Thyroid hormone antagonizes tumor necrosis factor-alpha signaling in pituitary cells through the induction of dual specificity phosphatase 1.

Pituitary function has been shown to be regulated by an increasing number of factors, including cytokines and hormones, such as TNFalpha and T(3). Both the proinflammatory cytokine TNFalpha and T(3) have been suggested to be involved in the maintenance of tissue homeostasis in the anterior pituitary gland. In this report we show that T(3) negatively interferes with MAPK p38 and nuclear factor-kappaB (NF-kappaB) activation by TNFalpha in GH4C1 cells.
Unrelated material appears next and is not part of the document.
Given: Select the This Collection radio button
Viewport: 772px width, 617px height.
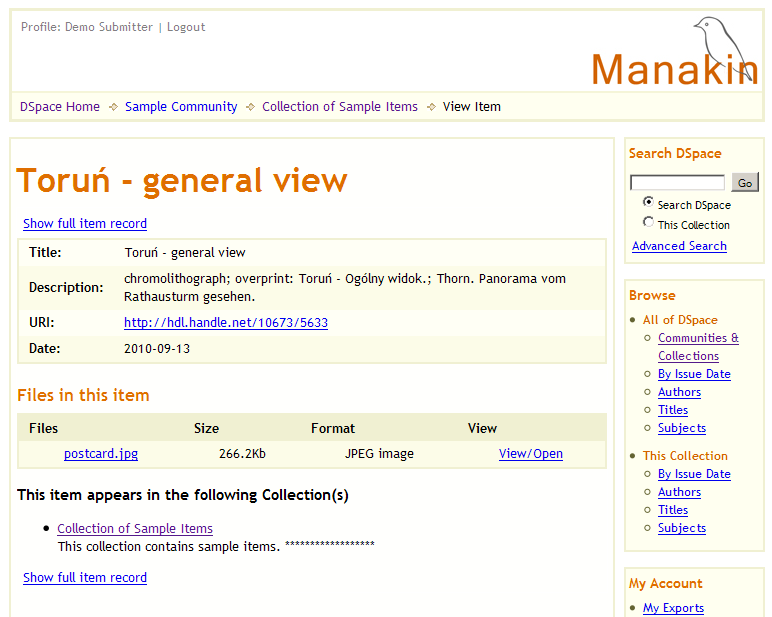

Our data demonstrate that MAPK p38 is specifically activated upon exposure to TNFalpha and that T(3) abolishes this activation in a time-dependent manner by a mechanism that involves the induction of the MAPK phosphatase, DUSP1. Our data show that the pool of up-regulated DUSP1 by T(3) is mainly localized to the cytosol, and that TNFalpha does not affect this localization. On the other hand, we show that T(3) impairs the activation of the NF-kappaB pathway induced by TNFalpha, producing a significant decrease in NF-kappaB-dependent transcription, phosphorylation of IkappaBalpha, translocation of p65/NF-kappaB to the nucleus, and p65/NF-kappaB transactivation potential. Interestingly, the overexpression of DUSP1 inhibits the NF-kappaB activation achieved by either TNFalpha or ectopic expression of the upstream inducer of MAPK p38. Conversely, DUSP1 depletion abrogates the inhibitory effect of T(3) on the induction of NF-kappaB-dependent transcription by TNFalpha. Overall, our results indicate that T(3) antagonizes TNFalpha signaling in rat pituitary tumor cells through the induction of DUSP1.